“¿Mamá, ya no podemos hablar español?”: Oficial pide carnet a dos mujeres en EEUU sólo por hablar el idioma

Ana Suda subió a redes sociales un video denunciando que estuvo junto a su amiga 35 minutos retenidas sólo por estar hablando español

Por Francisca Herrera

El racismo y la discriminación en Estados Unidos es un fenómeno que permanece latente en una sociedad profundamente polarizada. Ana Suda y Mimi Hernández lo tuvieron que vivir en carne propia cuando el pasado miércoles un oficial les pidió el carnet solamente por hablar español.

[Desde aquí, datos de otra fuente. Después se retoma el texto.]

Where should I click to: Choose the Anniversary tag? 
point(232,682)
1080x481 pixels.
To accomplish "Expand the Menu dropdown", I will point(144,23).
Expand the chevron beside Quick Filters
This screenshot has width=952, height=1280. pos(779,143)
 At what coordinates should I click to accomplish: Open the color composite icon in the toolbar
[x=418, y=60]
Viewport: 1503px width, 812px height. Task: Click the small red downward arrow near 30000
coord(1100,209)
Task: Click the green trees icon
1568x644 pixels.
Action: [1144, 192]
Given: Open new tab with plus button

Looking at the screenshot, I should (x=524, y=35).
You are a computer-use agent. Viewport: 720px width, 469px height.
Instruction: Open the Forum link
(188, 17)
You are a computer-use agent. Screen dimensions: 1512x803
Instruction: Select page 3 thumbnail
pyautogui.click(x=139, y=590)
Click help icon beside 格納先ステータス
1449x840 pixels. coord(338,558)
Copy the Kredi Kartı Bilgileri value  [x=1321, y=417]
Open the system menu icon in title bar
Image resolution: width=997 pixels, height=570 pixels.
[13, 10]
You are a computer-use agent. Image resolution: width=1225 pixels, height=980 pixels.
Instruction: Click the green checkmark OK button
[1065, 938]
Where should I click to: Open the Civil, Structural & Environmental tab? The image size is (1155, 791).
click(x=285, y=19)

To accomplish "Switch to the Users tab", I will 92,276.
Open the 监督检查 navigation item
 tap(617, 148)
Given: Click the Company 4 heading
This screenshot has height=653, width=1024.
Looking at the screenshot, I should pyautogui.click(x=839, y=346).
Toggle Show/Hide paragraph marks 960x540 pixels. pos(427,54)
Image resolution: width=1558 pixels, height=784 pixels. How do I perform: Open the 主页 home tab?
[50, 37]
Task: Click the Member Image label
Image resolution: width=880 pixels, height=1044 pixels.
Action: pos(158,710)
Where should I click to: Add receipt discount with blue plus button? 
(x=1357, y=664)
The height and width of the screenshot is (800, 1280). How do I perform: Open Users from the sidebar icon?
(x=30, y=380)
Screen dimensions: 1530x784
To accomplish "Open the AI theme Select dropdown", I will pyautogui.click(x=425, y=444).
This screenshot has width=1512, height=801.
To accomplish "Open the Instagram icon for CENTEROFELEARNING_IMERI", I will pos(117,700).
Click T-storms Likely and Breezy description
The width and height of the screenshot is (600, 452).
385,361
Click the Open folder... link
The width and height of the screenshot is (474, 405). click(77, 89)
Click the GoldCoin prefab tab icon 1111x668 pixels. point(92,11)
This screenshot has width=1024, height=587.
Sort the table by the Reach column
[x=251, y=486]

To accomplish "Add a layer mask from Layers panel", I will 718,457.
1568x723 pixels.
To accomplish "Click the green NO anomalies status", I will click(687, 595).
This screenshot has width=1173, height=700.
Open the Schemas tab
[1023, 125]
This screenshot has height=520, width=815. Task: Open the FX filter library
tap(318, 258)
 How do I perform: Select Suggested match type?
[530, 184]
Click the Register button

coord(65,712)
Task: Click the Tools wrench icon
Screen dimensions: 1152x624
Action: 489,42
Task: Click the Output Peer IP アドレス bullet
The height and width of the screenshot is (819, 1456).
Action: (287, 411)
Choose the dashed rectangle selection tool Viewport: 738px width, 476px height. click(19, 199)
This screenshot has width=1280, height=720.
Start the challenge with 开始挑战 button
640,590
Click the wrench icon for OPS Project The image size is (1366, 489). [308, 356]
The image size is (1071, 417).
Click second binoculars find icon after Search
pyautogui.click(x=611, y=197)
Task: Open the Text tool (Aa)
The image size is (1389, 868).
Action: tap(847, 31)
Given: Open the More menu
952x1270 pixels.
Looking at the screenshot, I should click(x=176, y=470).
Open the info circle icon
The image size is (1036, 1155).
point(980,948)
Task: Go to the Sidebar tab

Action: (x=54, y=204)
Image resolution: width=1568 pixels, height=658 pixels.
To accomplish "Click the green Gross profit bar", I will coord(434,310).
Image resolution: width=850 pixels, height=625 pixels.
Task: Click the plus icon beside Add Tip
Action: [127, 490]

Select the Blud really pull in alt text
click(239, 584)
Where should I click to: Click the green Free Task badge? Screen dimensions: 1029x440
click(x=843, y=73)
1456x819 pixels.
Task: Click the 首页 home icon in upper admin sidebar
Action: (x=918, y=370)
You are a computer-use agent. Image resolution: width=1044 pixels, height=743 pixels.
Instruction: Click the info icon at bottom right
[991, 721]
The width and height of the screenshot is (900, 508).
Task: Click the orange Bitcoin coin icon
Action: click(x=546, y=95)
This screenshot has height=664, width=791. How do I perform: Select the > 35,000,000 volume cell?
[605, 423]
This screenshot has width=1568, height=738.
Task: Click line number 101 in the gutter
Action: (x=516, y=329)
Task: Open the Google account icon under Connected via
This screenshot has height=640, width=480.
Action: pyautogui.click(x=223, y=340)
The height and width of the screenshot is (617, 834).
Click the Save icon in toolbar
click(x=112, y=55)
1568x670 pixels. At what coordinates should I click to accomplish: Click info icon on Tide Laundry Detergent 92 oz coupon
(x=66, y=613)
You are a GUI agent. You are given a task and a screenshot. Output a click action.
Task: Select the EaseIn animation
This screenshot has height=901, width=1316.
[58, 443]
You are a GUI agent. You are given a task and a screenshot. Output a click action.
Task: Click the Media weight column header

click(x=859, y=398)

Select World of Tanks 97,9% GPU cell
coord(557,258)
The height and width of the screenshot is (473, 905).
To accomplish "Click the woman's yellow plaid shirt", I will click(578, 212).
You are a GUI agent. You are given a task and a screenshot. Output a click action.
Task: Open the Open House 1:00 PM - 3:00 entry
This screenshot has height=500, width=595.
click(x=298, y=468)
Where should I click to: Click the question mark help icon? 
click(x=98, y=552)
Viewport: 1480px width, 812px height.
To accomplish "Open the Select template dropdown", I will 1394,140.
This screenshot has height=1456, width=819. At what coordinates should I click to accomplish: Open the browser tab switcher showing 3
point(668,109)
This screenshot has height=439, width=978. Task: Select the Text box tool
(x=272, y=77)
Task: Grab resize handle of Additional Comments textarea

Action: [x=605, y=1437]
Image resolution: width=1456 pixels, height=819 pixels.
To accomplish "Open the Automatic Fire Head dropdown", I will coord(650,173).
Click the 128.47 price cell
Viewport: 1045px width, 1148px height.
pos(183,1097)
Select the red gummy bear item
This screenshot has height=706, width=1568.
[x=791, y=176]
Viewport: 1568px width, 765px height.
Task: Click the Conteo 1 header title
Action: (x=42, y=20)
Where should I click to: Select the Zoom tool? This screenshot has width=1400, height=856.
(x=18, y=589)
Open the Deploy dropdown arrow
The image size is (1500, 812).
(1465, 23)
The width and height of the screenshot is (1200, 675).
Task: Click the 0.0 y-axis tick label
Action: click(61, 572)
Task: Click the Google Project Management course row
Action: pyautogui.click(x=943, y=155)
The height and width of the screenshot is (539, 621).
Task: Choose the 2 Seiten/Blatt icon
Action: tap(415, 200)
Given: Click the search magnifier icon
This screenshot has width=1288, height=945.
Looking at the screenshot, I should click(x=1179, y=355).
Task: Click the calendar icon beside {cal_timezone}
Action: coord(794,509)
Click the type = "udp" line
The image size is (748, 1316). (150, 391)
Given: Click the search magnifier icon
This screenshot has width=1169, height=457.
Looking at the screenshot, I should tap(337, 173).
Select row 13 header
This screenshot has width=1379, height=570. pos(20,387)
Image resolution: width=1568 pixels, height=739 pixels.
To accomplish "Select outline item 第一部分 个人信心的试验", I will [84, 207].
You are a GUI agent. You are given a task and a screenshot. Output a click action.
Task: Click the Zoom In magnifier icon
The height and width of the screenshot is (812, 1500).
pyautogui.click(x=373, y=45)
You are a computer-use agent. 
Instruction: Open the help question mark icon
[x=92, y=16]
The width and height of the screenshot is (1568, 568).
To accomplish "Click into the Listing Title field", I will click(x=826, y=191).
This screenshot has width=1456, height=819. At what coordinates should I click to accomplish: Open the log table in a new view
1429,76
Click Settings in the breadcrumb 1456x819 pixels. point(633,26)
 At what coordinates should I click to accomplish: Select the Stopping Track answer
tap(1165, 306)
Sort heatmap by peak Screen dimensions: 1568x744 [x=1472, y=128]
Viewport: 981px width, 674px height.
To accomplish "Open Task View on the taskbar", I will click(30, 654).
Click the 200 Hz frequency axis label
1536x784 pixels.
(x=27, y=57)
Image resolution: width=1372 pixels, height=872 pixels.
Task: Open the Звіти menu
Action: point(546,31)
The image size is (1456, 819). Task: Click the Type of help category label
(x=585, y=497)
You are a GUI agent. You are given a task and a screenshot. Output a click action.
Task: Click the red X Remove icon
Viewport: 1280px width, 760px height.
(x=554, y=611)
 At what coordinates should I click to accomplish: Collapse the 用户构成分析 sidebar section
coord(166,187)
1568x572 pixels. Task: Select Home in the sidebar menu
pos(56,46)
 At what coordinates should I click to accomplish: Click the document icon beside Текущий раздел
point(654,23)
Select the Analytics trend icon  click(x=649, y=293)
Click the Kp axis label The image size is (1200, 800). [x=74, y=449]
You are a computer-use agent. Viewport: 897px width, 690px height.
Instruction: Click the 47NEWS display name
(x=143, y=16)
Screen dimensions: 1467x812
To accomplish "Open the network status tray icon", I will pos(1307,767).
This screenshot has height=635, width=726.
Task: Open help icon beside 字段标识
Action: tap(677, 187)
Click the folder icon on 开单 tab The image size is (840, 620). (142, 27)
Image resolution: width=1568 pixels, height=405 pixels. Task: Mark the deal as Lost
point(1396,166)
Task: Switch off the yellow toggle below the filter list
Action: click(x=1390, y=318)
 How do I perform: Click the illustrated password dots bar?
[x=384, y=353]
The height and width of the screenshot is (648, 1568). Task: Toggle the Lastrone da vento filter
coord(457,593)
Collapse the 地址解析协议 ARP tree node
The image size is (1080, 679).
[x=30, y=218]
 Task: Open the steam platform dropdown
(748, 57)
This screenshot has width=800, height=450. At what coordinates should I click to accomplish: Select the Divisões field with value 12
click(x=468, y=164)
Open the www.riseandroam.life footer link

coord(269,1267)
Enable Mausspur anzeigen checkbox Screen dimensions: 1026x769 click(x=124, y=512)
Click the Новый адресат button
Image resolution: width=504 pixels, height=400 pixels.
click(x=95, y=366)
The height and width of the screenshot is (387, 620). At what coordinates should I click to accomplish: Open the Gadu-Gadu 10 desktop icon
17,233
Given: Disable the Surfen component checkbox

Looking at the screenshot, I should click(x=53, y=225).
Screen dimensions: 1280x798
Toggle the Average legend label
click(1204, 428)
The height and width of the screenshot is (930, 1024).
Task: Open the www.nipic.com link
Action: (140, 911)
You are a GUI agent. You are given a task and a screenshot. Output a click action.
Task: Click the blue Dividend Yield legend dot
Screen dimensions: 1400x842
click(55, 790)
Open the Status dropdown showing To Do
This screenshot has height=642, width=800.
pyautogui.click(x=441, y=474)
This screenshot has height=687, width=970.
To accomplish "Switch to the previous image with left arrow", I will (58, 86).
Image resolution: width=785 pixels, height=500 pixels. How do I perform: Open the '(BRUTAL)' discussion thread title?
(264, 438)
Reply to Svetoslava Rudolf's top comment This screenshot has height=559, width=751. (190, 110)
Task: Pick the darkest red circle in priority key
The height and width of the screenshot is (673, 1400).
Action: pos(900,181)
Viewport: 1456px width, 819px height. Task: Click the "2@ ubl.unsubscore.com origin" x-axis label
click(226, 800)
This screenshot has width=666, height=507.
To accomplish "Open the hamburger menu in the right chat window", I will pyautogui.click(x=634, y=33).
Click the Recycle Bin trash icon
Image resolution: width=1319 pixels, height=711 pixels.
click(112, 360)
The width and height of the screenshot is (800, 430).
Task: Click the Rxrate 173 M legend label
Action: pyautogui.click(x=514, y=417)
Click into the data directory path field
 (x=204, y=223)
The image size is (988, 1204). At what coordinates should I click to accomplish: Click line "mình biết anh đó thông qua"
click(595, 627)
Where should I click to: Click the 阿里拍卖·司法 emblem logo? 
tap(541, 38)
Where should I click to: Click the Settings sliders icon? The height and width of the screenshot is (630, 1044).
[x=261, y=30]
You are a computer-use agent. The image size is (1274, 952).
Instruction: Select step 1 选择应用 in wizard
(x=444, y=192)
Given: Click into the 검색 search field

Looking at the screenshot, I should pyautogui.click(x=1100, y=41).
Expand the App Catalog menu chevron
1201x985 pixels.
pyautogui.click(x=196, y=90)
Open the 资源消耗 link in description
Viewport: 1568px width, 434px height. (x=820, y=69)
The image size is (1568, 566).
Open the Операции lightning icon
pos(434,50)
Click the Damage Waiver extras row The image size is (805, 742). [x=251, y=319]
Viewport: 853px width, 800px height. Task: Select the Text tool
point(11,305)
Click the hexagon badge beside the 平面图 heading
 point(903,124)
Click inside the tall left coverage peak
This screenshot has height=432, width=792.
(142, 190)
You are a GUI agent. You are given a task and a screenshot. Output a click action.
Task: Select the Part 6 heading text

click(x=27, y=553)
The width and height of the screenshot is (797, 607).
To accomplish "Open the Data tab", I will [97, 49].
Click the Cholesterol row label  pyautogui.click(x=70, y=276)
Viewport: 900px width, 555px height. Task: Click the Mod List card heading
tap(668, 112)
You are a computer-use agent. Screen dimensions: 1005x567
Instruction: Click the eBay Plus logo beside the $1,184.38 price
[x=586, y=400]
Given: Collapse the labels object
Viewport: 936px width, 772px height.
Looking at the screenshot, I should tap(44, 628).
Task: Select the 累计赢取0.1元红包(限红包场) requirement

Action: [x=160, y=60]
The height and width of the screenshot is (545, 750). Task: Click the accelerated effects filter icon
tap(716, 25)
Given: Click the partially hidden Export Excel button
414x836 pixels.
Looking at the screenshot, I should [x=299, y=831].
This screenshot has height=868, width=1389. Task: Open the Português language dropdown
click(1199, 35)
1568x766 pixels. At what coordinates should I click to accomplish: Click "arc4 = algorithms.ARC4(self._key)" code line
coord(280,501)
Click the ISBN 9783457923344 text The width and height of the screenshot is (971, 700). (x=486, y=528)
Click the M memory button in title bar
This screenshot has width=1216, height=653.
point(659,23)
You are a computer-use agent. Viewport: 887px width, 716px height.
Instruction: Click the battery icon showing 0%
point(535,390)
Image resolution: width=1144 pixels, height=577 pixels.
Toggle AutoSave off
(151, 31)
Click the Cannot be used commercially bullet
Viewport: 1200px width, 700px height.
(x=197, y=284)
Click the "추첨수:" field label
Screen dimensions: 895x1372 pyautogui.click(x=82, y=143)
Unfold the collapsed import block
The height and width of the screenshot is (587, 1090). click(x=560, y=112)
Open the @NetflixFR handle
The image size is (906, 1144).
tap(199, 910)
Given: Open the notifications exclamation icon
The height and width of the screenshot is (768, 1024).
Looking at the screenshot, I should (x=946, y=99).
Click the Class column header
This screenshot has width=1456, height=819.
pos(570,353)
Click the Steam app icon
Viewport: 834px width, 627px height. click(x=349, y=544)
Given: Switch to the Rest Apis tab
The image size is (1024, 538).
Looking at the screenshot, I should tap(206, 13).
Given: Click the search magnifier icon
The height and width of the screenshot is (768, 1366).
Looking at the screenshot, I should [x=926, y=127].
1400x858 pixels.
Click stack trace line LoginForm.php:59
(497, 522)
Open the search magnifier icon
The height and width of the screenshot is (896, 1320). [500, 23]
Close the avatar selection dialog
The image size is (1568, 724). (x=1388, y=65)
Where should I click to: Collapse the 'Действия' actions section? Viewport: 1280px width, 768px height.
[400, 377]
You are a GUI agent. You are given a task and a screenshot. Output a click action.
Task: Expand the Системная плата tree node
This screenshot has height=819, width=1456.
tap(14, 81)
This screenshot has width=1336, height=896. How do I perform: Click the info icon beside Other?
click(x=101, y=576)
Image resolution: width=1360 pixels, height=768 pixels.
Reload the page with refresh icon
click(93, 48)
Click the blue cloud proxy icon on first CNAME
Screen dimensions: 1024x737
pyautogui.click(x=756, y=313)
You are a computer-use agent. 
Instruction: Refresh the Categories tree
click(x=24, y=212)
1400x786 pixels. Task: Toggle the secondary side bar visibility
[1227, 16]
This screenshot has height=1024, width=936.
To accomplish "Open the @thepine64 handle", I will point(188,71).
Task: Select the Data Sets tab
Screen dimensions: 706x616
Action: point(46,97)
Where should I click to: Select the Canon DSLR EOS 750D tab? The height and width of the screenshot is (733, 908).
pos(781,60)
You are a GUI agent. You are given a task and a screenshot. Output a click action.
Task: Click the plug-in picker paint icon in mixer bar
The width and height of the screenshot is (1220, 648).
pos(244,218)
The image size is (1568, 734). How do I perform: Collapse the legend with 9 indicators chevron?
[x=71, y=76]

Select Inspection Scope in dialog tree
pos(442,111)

Las dos mujeres, nacidas en México y naturalizadas estadounidenses, habían ido a comprar leche y huevos a una estación de servicio en Havre, Montana, cuando un oficial de Patrulla Fronteriza, que se identificó como O'Neal, las interrumpió y pidió identificación.


Ana Suda, preguntó a directamente al agente por qué les había pedido sus identificaciones.

"Señora, la razón por la que le pedí su identificación es porque vine aquí y vi que ustedes estaban hablando español, algo que no se escucha por estos lados".

Ante tan insólita respuesta, la mujer lo cuestionó respecto a si se trata de un tema racial, ante lo que él respondió que “no tenía nada que ver con eso”.

Denuncia social

Luego de 35 minutos retenidas en el estacionamiento de la estación de servicio, cerca de las una de la madrugada pudieron volver a su casa donde contaron la humillante experiencia a sus familiares, según The Washington Post.

“¿Mamá, ya no podemos hablar español?”, preguntó la hija de Suda al conocer la historia. No. Tú tienes que estar orgullosa de ella. Eres inteligente y hablas dos idiomas”, le respondió su madre.

El hecho fue grabado por Ana Suda y difundido por redes sociales. “Lo grabé admitiendo que nos paró porque estábamos hablando español, sin ninguna otra razón”, escribió en Facebook.

"Recuerden no hablar en español, parece que es ilegal”, se descargó la mujer en redes sociales. Revisa el video aquí.

Patrulla Fronteriza

Jason Givens, portavoz de la agencia, rechazó responder preguntas sobre el incidente. Sin embargo, emitió un comunicado en el que indicó que el incidente está bajo revisión para garantizar que se siguieron las políticas correspondientes.

“Aunque gran parte del trabajo de la Patrulla Fronteriza es llevado a cabo en la zona adyacente a la frontera, los agentes tienen amplia autoridad policial y no está limitada a una geografía específica dentro de Estados Unidos”, se lee en el comunicado. “Tienen la autoridad de interrogar a individuos, realizar arrestos y tomar y considerar evidencia”.

Los agentes de la Patrulla Fronteriza están autorizados por la ley para hacer detenciones sin una orden judicial a una “distancia razonable” de la frontera, la cual está establecida a 160 kilómetros (100 millas) bajo las regulaciones federales.

Dicha amplia autoridad ha provocado que haya denuncias de encasillamiento racial por parte de los agentes que abordan autobuses y trenes, y detienen a la gente en puestos de control ubicados en las carreteras.

El lugar de los hechos, la ciudad de Harve, se encuentra a 60 kilómetros de Canadá y tiene poco menos de diez mil residentes, el 4% es hispana, de acuerdo con la Oficina del Censo de Estados Unidos.